How I Am Surviving a Nearly-Vegan Diet
My life has been a bit crazy for a while. I had some health problems and went to a doctor who told me that my bad cholesterol and triglycerides were too high, and that if I didn’t lower them I might have to go on medication. This isn’t really a surprise, considering that there isn’t much cheap, healthy food available in Vienna, and I’ve been eating complete junk.
New Way of Eating
So, I went back to something simliar to my older memory diet that I wrote about here and here, except that now I am basically vegan, with the exception of fish. I’ll continue with this for three months in total, and then get another blood test to see if there is improvement.
The challenge is that it’s difficult to eat like this in Vienna. The good thing is that this diet is healthy, and I’m feeling the benefits. I thought I would share a little bit about how I manage to eat healthily with limited time. I’ve pretty much eliminated all food that is bad for my brain in this process as well. I usually eat like this whenever I’m focusing on eating well.
What I am eating now is based on these ideas:
- whole grains — no refined grains at all
- no meat (except fish)
- no dairy
- no heavily processed food, including canned food
- no sugar
- no coffee — only tea
- no added oils other than olive oil
- no soda or juice — only water and tea
- no alcohol
- no eggs — though I may end up having one or two per month
- no dietary supplements — I’m not into them, because they are available in food
Breakfast is always oatmeal. I take about 1/2 cup of rolled oats (but not instant oats) and put them in a pot. I add some water, and cook for about five minutes, until done.

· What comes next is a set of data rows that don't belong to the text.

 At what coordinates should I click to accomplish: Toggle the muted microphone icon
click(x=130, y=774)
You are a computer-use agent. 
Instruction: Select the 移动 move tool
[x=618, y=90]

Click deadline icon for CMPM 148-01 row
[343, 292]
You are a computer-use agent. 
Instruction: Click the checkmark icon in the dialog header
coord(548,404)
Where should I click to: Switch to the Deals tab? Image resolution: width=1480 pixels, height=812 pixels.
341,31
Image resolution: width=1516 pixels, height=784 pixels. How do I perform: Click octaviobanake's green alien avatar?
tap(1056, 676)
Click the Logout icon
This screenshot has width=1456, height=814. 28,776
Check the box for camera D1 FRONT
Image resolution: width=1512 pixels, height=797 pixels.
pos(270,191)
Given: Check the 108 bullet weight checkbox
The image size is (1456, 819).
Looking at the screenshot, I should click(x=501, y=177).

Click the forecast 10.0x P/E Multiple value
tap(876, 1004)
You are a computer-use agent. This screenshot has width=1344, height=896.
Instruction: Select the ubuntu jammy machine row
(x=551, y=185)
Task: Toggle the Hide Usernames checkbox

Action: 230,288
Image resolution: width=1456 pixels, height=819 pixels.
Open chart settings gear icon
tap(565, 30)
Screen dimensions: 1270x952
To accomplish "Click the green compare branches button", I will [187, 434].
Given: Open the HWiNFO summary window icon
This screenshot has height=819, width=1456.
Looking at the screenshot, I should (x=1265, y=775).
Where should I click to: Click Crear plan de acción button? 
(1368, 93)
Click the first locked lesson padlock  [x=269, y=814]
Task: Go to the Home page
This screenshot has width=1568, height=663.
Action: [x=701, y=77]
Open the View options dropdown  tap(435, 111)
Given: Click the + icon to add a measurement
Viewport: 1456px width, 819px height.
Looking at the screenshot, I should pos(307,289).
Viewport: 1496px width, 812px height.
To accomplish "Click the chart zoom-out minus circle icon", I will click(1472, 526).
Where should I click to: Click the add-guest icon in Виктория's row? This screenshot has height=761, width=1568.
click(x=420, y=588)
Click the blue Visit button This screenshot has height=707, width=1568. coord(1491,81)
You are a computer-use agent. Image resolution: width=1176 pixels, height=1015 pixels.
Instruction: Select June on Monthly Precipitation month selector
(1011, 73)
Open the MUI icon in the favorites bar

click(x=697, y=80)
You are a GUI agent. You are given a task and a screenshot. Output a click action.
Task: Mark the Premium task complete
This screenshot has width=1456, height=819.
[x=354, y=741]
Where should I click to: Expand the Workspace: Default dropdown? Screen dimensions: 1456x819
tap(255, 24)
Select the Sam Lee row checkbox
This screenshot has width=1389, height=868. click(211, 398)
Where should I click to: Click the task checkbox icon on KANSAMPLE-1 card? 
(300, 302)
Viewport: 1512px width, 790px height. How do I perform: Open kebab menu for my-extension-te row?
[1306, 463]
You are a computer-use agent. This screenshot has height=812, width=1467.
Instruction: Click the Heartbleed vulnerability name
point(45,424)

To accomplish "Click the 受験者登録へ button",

Meanwhile, I chop up dried fruit, fresh fruit, and nuts. An ideal oatmeal dish will have:
- dried apricots
- a few chopped Brazil nuts
- a few chopped almonds
If other fruits and nuts are available, I sometimes add them. It often varies.
I put all the dried fruit in a bowl and pour the cooked oatmeal on top to cool down and let the dried fruit absorb some water. Then I add the fruit and nuts, and eat it. There are no ingredients other than oats, fruit, and nuts.
This is difficult in Vienna, since the only cheap, prepared food that I’ve seen is junk food. I usually go to the supermarket on my lunch break and buy some fruit just to fend off hunger enough to avoid breaking down and having a käsekrainer.
For dinner, I cook brown rice and vegetables. For making rice quickly, I bought a rice cooker for about 25 euros. I put some rice and water in it and it cooks in about 30 or 40 minutes.
Meanwhile, I cook the vegetables. The easiest way is to chop up vegetables in sets according to their cooking times.
- garlic (not too small, otherwise it goes in set #2)
- bitter melon
- firm, chopped tofu
- bell pepper
- eggplant (a.k.a., aubergine)
- green or red cabbage
- napa cabbage stems
- greens, like the ends of the napa cabbage leaves or scallions
- snap peas
- anything else that cooks quickly
Not all of the items above will go into one dish — the lists just illustrate general cooking times for different types of vegetables.
I put about two spoonfuls of olive oil in a pan and add set #1. I cook for a while and add set #2. After that, I add set #3. I don’t actually have three exact sets, and I usually don’t know what I’m going to cook until I’m halfway finished, but if I had to explain it in a way that could be replicated, I would say that all the vegetables are chopped to the right size and added in groups so that they are finished cooking at the same time. If I were in California, the list would be much longer, but there isn’t much variety of produce in Viennese supermarkets. I can’t find many dark green leafy vegetables here.
I don’t have a lot of seasonings at the apartment, so I usually add a little fermented anchovy sauce about the time that I add the last ingredients.
If I had better cooking utensils, I would make a larger variety of dishes, like baked root vegetables and bean soups.
A quick salad involves chopping cucumbers and tomatoes, then covering with a little olive oil and some salt. Sometimes vinegar or lemon juice is mixed with the oil. You can see it in a couple of the photos below.
I put some brown rice on the plate and the vegetables and salad next to it. The only seasoning is salt, and/or the fish sauce, or Sriracha hot sauce. I sometimes add kimchi or a little fish on the side.
I’m hoping that this way of eating improves my next blood test results. I think it is a healthy way to eat, and the discipline helps me focus in general.